Multiparametric and multiobjective thermodynamic optimization of a spark ignition range extender ice
CHALLENGE - The current legislation pushes for the increasing level of vehicle powertrain electrification. A series hybrid electric vehicle powertrain with a small Range Extender (REx) unit – comprised of an internal combustion engine and an electric generator – has the technical potential to overcome the main limitations of a pure battery electric vehicle: driving range, heating, and air-conditioning demands. The design approach of the OEMs is usually rather conservative: parting from an already-existing ICE or components and adapting it for the REx application. The fuel efficiency potential of a one-point operation of the REx ICE is therefore not fully exploited.

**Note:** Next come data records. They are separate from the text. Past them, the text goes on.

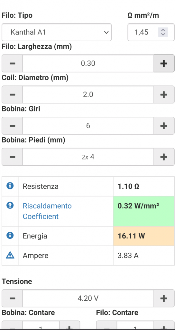Lower Tensione voltage with the minus button
Image resolution: width=175 pixels, height=330 pixels.
point(12,298)
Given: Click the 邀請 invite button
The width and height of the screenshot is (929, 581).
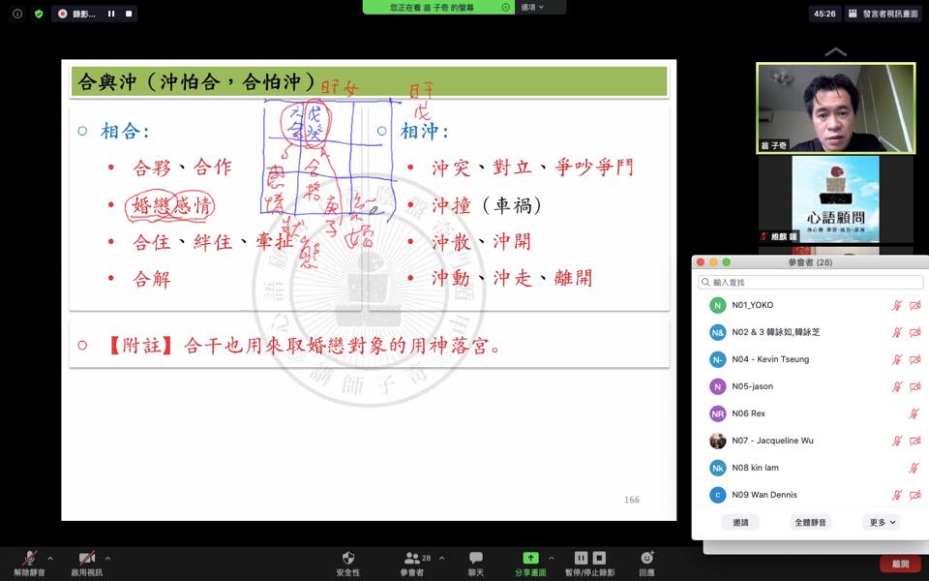Looking at the screenshot, I should [x=740, y=522].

SOLUTION - This article presents a multi-parametric and multi-objective optimization study of a REx ICE. The studied ICE concept uses a well-known and proven technology with a favourable production and development costs: it is a two-cylinder, natural aspirated, port injected, four-stroke SI engine. The goal of our study is to find its thermodynamic optimum and fuel efficiency potential for different feasible brake power outputs. Our optimization tool-chain combines a parametric GT-Suite ICE simulation model and modeFRONTIER optimization software with various optimization strategies, such as genetic algorithms, gradient based methods or various hybrid methods. The optimization task is a multi-parametric and multi-objective one, with a goal of finding the thermodynamic optima for a defined engine Pe variant in a single-point operation.
BENEFITS - The optimization results show a great fuel efficiency improvement potential by applying this multi-parametric and multi-objective method, converging to interesting short-stroke designs with Miller valve timings.